The game in general was very much enjoyable indeed, at least barring the DS' exclusive sidequest line that involves way too much dull backtracking and makes the combat unfun. Speaking of which, man, the combat! It's as if ATB wasn't bad! Honestly still not a huge fan of it even here, but this implementation works super well with how the game has few to no random encounters at all. It tended to be a tad easy throughout, but enough of the bosses were challenges where I used my brain a bit that I think it balanced out well enough.
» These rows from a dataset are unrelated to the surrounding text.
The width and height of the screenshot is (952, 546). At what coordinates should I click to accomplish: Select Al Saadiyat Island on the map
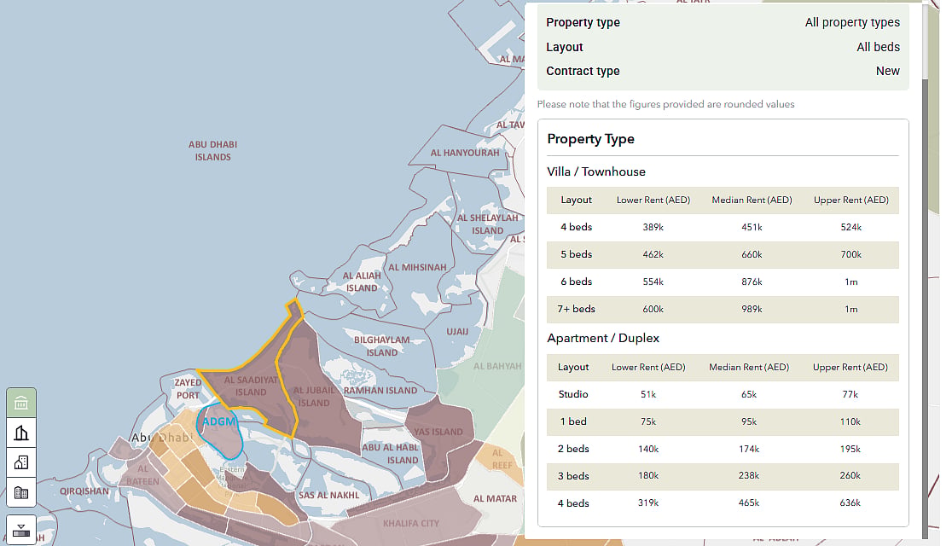[x=251, y=386]
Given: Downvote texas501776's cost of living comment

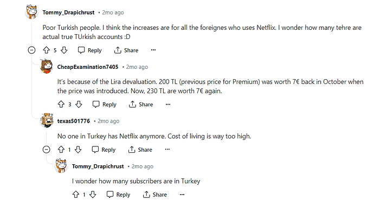Looking at the screenshot, I should [78, 150].
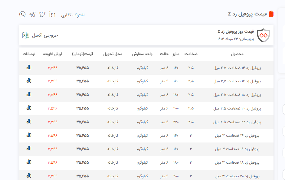
Task: Share page on Twitter icon
Action: point(42,14)
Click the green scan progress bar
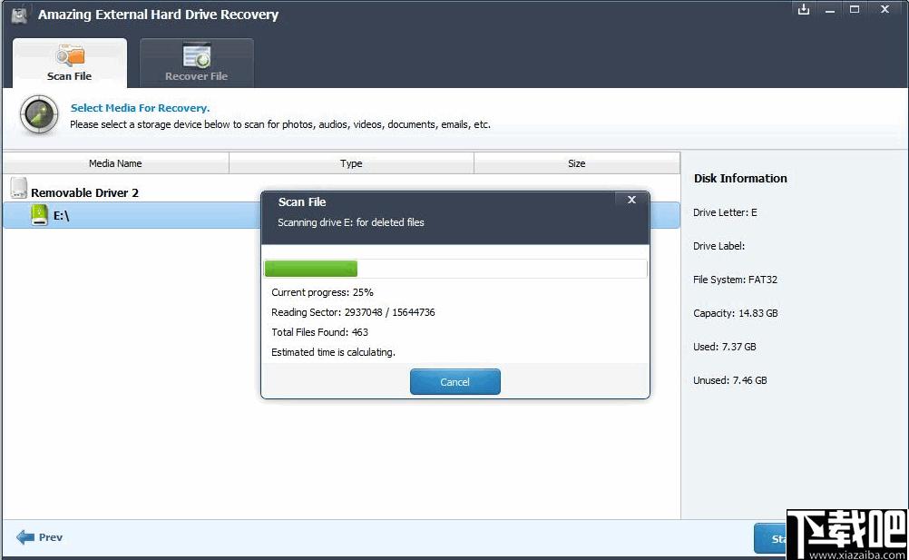 pyautogui.click(x=311, y=269)

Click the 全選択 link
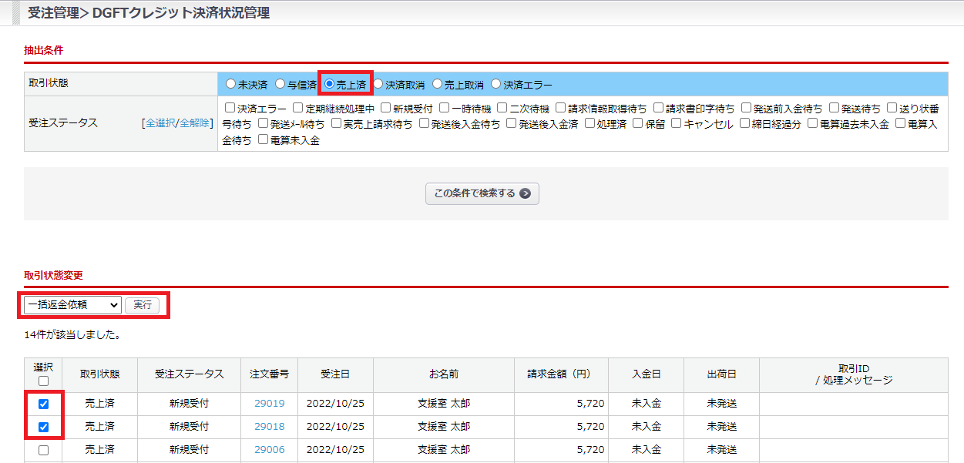pyautogui.click(x=160, y=123)
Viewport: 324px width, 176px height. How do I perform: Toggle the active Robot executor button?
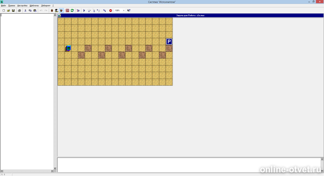[61, 11]
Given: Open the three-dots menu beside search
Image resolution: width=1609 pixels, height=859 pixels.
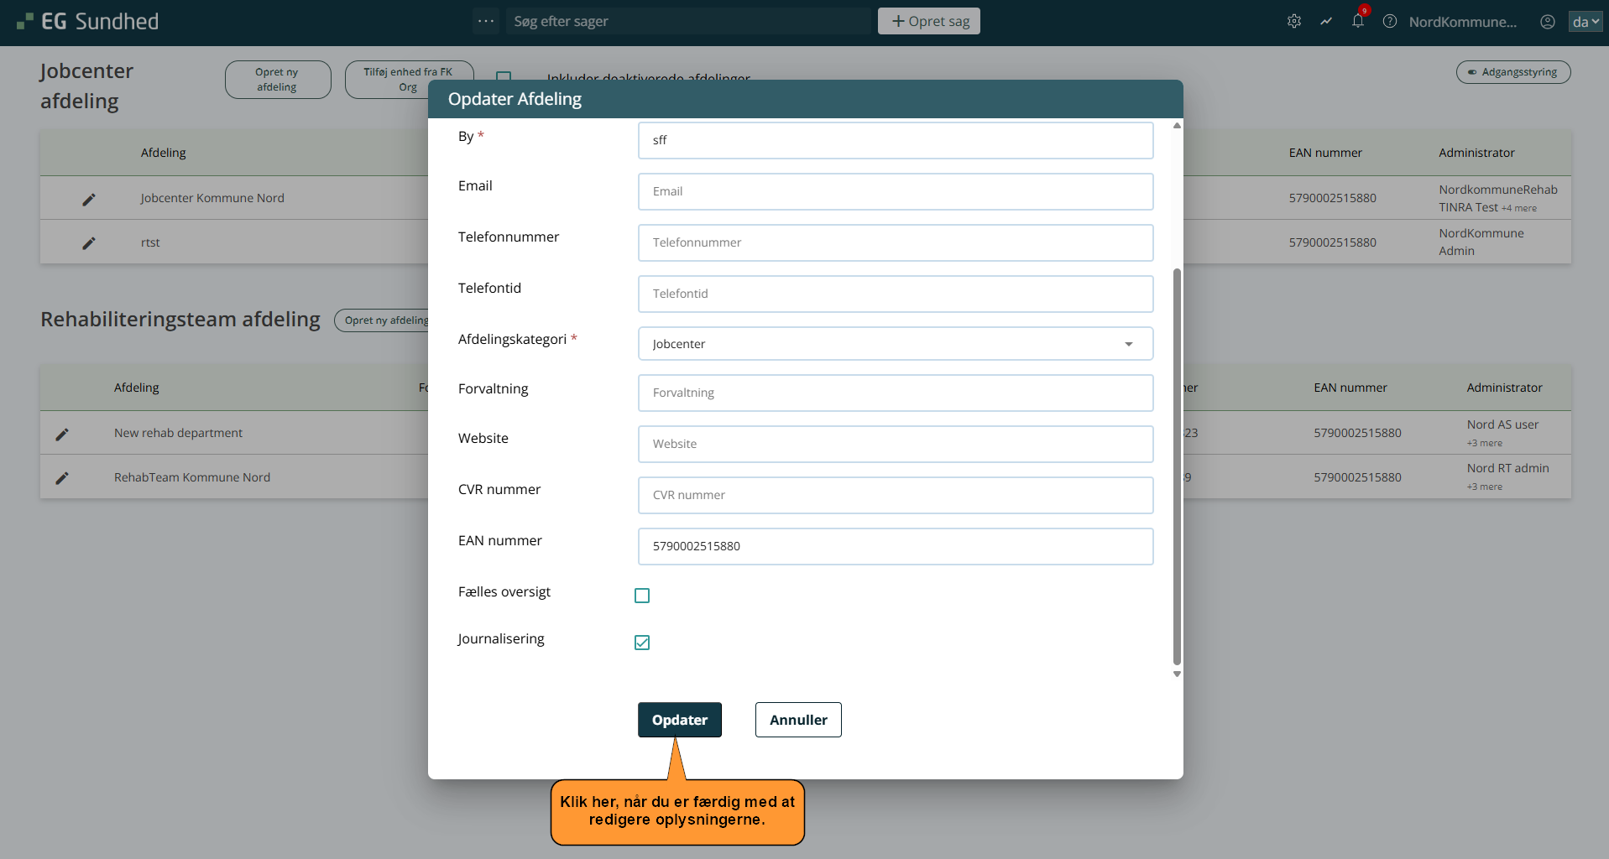Looking at the screenshot, I should point(485,21).
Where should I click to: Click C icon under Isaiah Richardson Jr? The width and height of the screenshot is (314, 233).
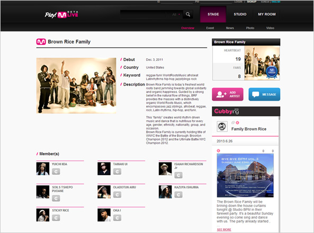point(178,175)

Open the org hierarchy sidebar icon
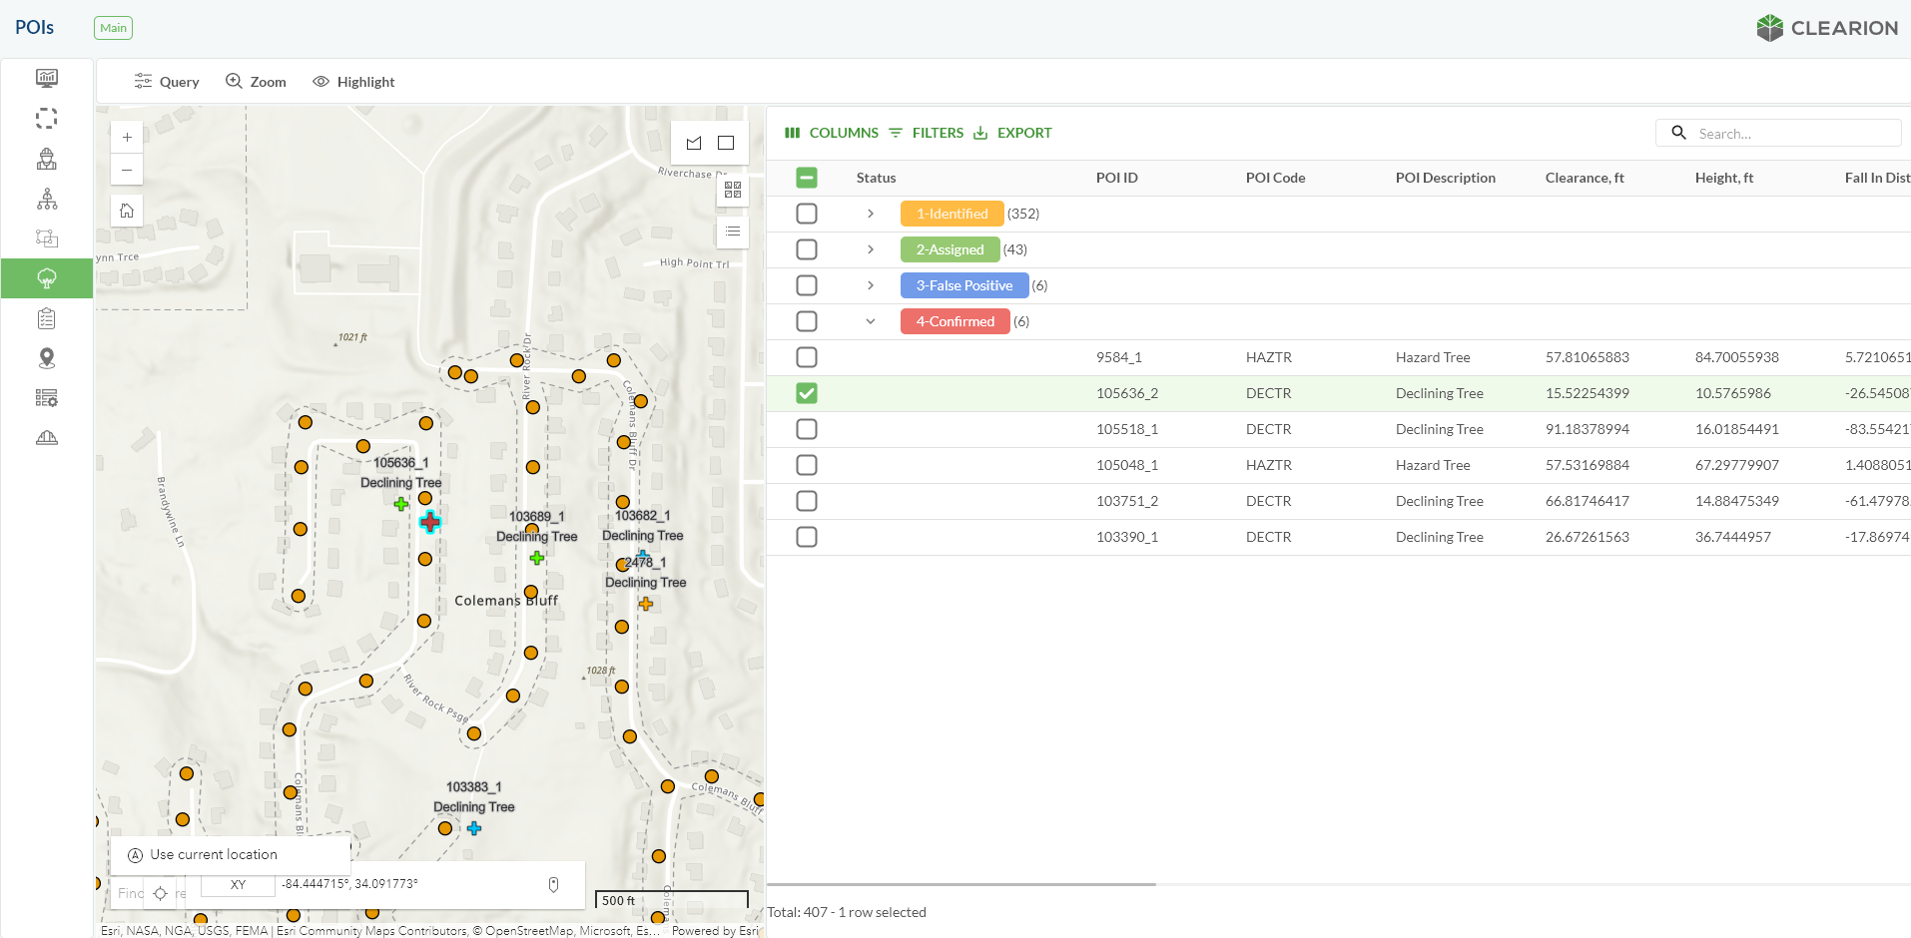point(47,199)
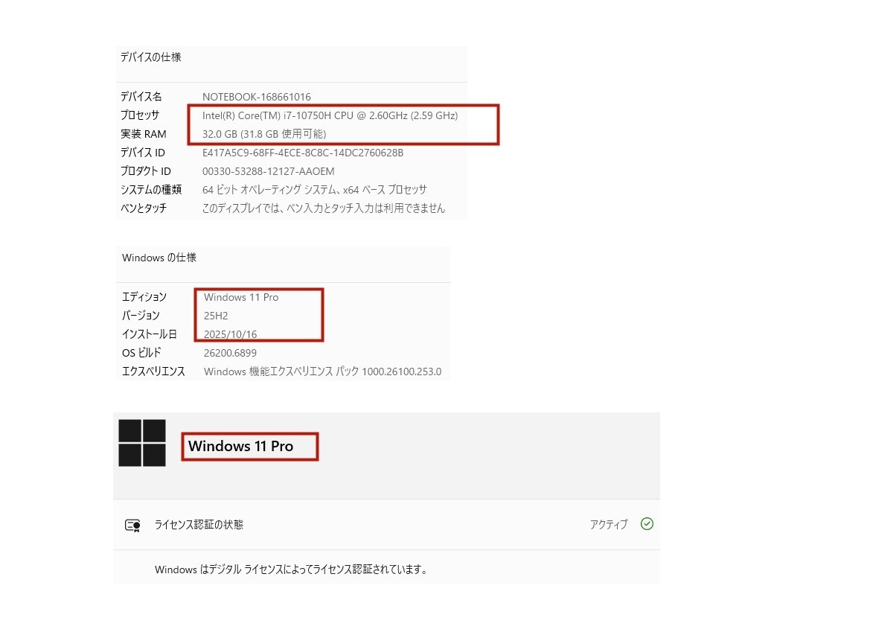The height and width of the screenshot is (641, 870).
Task: Select the デバイス ID value text
Action: coord(303,153)

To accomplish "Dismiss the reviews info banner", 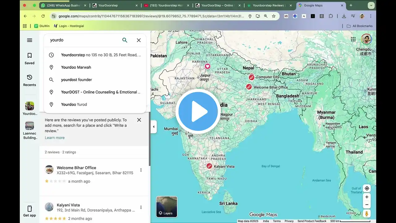I will click(139, 120).
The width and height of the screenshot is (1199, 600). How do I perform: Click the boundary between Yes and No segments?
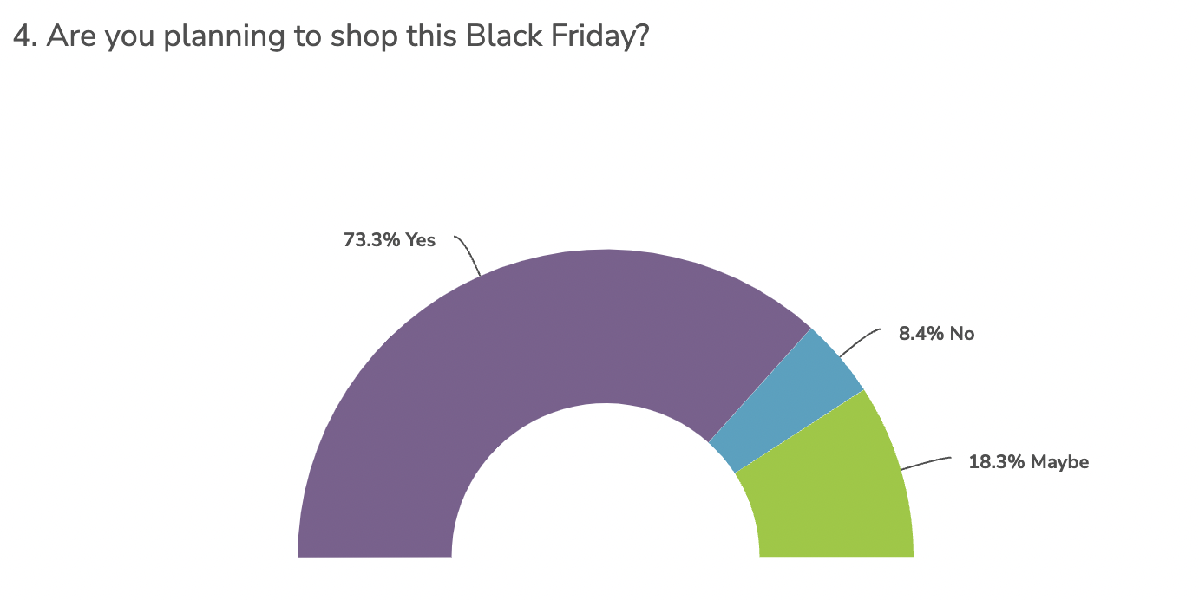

The only real complaints I have are probably that the game's world is way too tiny with far too few random nooks and crannies to explore and find things in. The game's almost structured with a small set of levels in mind stretched across several time periods rather than as a cohesive world that is explored throughout time. Not a bad direction to take and certainly one that didn't make the game's scope too big, but it was a tad disappointing that what the DS version added was just a couple extra dungeons rather than more meaningful worldbuilding that the game otherwise lacked. I guess I also thought the ending FMV where Crono gets married and stuff was pretty unnecessary and random, but that wasn't a problem - just something kinda weird for how little characterization or relationship acknowledgement there is surrounding the character in the maingame.

Otherwise, this game was awesome, smarter than expected, and generally lived up to the hype. Certainly worthy of one's time, and a classic I'm glad I got to finally experience in full.